Quoted text
Time Capsule #24
Annihilation at Cannae (pt. 3), the denial of death, and planting trees.
Today we examine the 3rd and greatest major defeat of the Romans by Hannibal during the 2nd Punic War. We have certainly saved the best for last.
Happy Sunday and enjoy.
✏️ Annihilation — The Battle of Cannae (August 216 BC)
After the battles at the River Trebia and Lake Trasimene, the Roman people were desperate to put a stop to the menacing Hannibal. But yet again, the Romans would taste defeat again, this time one of unprecedented scale — at the Battle of Cannae in 216 BC.
Following the Battle of Lake Trasimene in 217 BC, which we covered last week, the Romans were in a tough position. Having had 2 armies destroyed on two different occasions, a military solution to the situation was desperately needed. That year, the senate appointed Quintus Fabius Maximus Verrucosus as dictator to deal with the threat. However, his tactics of attritional warfare and avoidance of pitched battles (consequently known as the Fabian strategy) did not sit well with the Roman people who wanted a quick victory, and his dictatorial powers were not renewed for the following year. In the consular elections of 216 BC, Gaius Terentius Varro and Lucius Aemilius Paullus would be elected to joint-command the massive Roman army being readied to face Hannibal. The senate raised a total of 16 legions and expanded the size of each legion. On the day of the battle, the Roman army would field a total of 80,000 infantry and 6,000 cavalry (including allies). Hannibal himself would field roughly 40,000 infantry and 10,000 cavalry — almost a 2-1 difference in numerical strength.

Short problem A
Transcribe the part of the Cannae newsletter that opens with the words "Happy Sunday and" and closes with "Cannae in 216 BC.".
Short problem B
Write the next part of the Cannae newsletter, picking up after its last sentence.
The material after the Cannae newsletter is separate from it.

Recorded information
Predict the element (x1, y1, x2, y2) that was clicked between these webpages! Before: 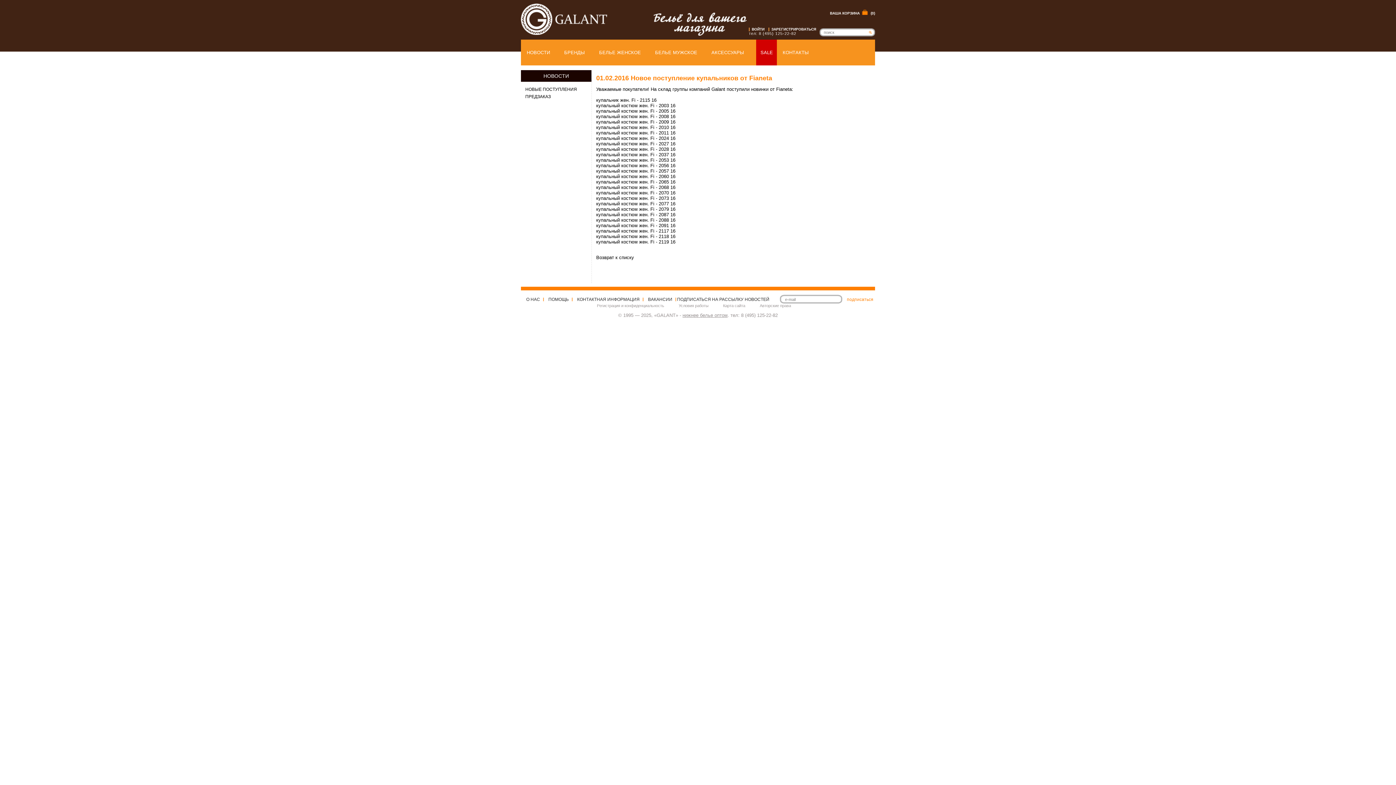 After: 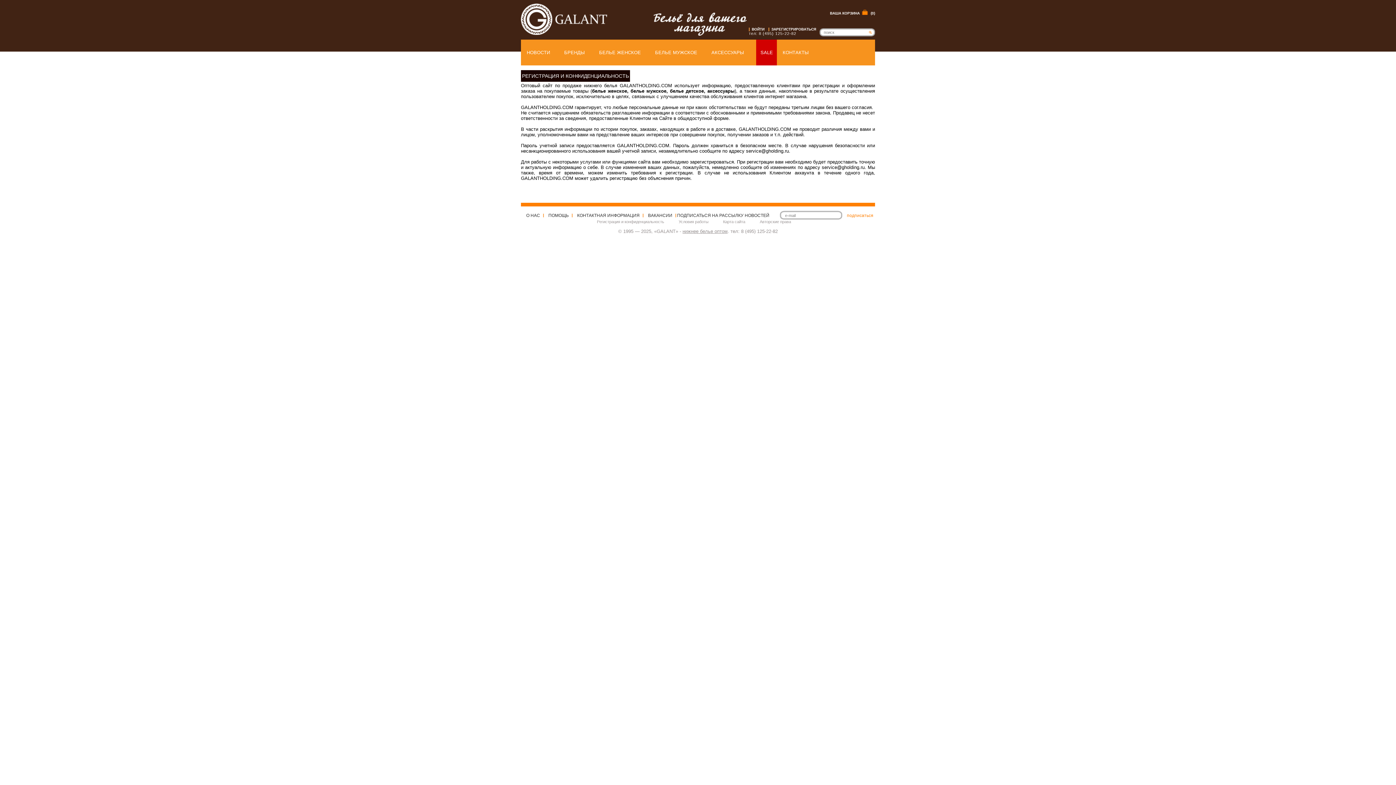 Action: label: Регистрация и конфиденциальность bbox: (597, 303, 664, 308)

Written response A
Happy Sunday and enjoy.
✏️ Annihilation — The Battle of Cannae (August 216 BC)
After the battles at the River Trebia and Lake Trasimene, the Roman people were desperate to put a stop to the menacing Hannibal. But yet again, the Romans would taste defeat again, this time one of unprecedented scale — at the Battle of Cannae in 216 BC.

Written response B
In the spring of 216 BC, Hannibal quickly took the initiative. He marched his army to Cannae, the home of a vast supply depot, and placed himself directly in between it and the Roman army. The two consuls (who were accompanied by the proconsuls Gnaeus Servilis Geminus — consul from last year’s battle at Trasimene — and Marcus Atilius Regulus, who replaced the slain Flaminius) swiftly marched to confront him.
Paullus and Varro, according to the [debatable] sources at the time, were two vastly different characters. Paullus is described as a sensible and cautious commander, whilst Varro is portrayed as an overconfident and reckless man from a lesser background. Because of Roman law at the time, unified command under 1 individual was avoided to prevent the rise of dictators, and both consuls had to share command of the army. In fact, control of command was alternated between the two consuls on a daily basis; this would result in difficulties with regard to strategic decision-making and tactical battlefield decisions. Early skirmish victories by the Romans would curry favour for Varro’s zealous approach leading up to the Battle of Cannae.
On 2 August 216 BC, Hannibal positioned his army at Cannae to the east. His left flank was guarded by the River Aufidus, and he deployed his army in a peculiar formation. In his center, he placed his Iberian and Gallic allied infantry in an alternating fashion, under the direct command of himself and his brother Mago. His elite African spearmen were placed on the ends of the line. On the left flank, he placed his Iberian and Gallic cavalry under command of Hasdrubal, and on the right his elite Numidian cavalry under Hanno. His position to the east placed the hot morning summer sun directly in the eyes of the Romans. Behind his infantry were the infamous Balearic slingers.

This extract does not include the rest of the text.